*PROBLEM REQUIREMENTS*
Reproduce the entries exactly. Omit none of them.

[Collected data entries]

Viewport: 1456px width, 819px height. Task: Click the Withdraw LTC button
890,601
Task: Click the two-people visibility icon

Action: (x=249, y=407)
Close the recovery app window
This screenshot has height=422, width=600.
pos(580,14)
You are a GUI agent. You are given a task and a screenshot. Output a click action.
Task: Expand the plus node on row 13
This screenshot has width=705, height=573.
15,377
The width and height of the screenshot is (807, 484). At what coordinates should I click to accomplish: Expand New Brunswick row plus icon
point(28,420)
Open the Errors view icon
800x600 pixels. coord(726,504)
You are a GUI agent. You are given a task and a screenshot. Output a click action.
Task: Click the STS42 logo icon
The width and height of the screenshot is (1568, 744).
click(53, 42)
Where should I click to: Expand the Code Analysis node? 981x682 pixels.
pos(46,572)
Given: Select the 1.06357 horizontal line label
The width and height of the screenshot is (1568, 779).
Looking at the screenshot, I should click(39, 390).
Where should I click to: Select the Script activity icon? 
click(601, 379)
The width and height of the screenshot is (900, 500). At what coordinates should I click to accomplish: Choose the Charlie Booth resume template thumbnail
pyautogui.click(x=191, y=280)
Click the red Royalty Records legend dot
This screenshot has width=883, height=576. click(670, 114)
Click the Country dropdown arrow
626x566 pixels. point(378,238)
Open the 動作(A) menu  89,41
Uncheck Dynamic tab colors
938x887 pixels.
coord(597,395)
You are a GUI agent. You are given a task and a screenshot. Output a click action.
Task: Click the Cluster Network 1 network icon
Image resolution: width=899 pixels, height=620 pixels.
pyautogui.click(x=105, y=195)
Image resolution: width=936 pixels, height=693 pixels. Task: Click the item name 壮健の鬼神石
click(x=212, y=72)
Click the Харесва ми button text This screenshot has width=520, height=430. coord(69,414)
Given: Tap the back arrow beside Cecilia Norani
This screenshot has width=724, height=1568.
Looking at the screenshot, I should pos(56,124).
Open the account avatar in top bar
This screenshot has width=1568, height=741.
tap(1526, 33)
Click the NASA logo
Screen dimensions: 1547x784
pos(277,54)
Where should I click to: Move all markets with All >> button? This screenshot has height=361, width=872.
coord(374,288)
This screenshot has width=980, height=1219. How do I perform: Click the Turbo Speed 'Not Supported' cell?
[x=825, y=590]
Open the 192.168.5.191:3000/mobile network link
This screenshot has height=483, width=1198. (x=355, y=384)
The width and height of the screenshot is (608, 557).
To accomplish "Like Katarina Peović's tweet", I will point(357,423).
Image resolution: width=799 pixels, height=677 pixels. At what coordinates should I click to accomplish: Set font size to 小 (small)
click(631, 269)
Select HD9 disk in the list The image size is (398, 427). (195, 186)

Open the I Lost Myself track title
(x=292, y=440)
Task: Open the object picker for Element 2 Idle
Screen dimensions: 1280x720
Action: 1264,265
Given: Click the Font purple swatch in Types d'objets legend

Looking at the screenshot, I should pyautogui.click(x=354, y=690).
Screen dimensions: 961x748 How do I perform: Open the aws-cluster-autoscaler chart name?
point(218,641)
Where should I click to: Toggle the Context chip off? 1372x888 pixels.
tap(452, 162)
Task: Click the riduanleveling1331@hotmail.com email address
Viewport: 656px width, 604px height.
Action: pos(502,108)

*ANSWER TO THE EXERCISE*
Viewport: 1456px width, 819px height. Task: Click the Withdraw LTC button
890,601
Task: Click the two-people visibility icon

Action: (x=249, y=407)
Close the recovery app window
This screenshot has height=422, width=600.
pos(580,14)
You are a GUI agent. You are given a task and a screenshot. Output a click action.
Task: Expand the plus node on row 13
This screenshot has width=705, height=573.
15,377
The width and height of the screenshot is (807, 484). At what coordinates should I click to accomplish: Expand New Brunswick row plus icon
point(28,420)
Open the Errors view icon
800x600 pixels. coord(726,504)
You are a GUI agent. You are given a task and a screenshot. Output a click action.
Task: Click the STS42 logo icon
The width and height of the screenshot is (1568, 744).
click(53, 42)
Where should I click to: Expand the Code Analysis node? 981x682 pixels.
pos(46,572)
Given: Select the 1.06357 horizontal line label
The width and height of the screenshot is (1568, 779).
Looking at the screenshot, I should click(39, 390).
Where should I click to: Select the Script activity icon? 
click(601, 379)
The width and height of the screenshot is (900, 500). At what coordinates should I click to accomplish: Choose the Charlie Booth resume template thumbnail
pyautogui.click(x=191, y=280)
Click the red Royalty Records legend dot
This screenshot has width=883, height=576. click(670, 114)
Click the Country dropdown arrow
626x566 pixels. point(378,238)
Open the 動作(A) menu  89,41
Uncheck Dynamic tab colors
938x887 pixels.
coord(597,395)
You are a GUI agent. You are given a task and a screenshot. Output a click action.
Task: Click the Cluster Network 1 network icon
Image resolution: width=899 pixels, height=620 pixels.
pyautogui.click(x=105, y=195)
Image resolution: width=936 pixels, height=693 pixels. Task: Click the item name 壮健の鬼神石
click(x=212, y=72)
Click the Харесва ми button text This screenshot has width=520, height=430. coord(69,414)
Given: Tap the back arrow beside Cecilia Norani
This screenshot has width=724, height=1568.
Looking at the screenshot, I should pos(56,124).
Open the account avatar in top bar
This screenshot has width=1568, height=741.
tap(1526, 33)
Click the NASA logo
Screen dimensions: 1547x784
pos(277,54)
Where should I click to: Move all markets with All >> button? This screenshot has height=361, width=872.
coord(374,288)
This screenshot has width=980, height=1219. How do I perform: Click the Turbo Speed 'Not Supported' cell?
[x=825, y=590]
Open the 192.168.5.191:3000/mobile network link
This screenshot has height=483, width=1198. (x=355, y=384)
The width and height of the screenshot is (608, 557).
To accomplish "Like Katarina Peović's tweet", I will point(357,423).
Image resolution: width=799 pixels, height=677 pixels. At what coordinates should I click to accomplish: Set font size to 小 (small)
click(631, 269)
Select HD9 disk in the list The image size is (398, 427). (195, 186)

Open the I Lost Myself track title
(x=292, y=440)
Task: Open the object picker for Element 2 Idle
Screen dimensions: 1280x720
Action: 1264,265
Given: Click the Font purple swatch in Types d'objets legend

Looking at the screenshot, I should pyautogui.click(x=354, y=690).
Screen dimensions: 961x748 How do I perform: Open the aws-cluster-autoscaler chart name?
point(218,641)
Where should I click to: Toggle the Context chip off? 1372x888 pixels.
tap(452, 162)
Task: Click the riduanleveling1331@hotmail.com email address
Viewport: 656px width, 604px height.
Action: pos(502,108)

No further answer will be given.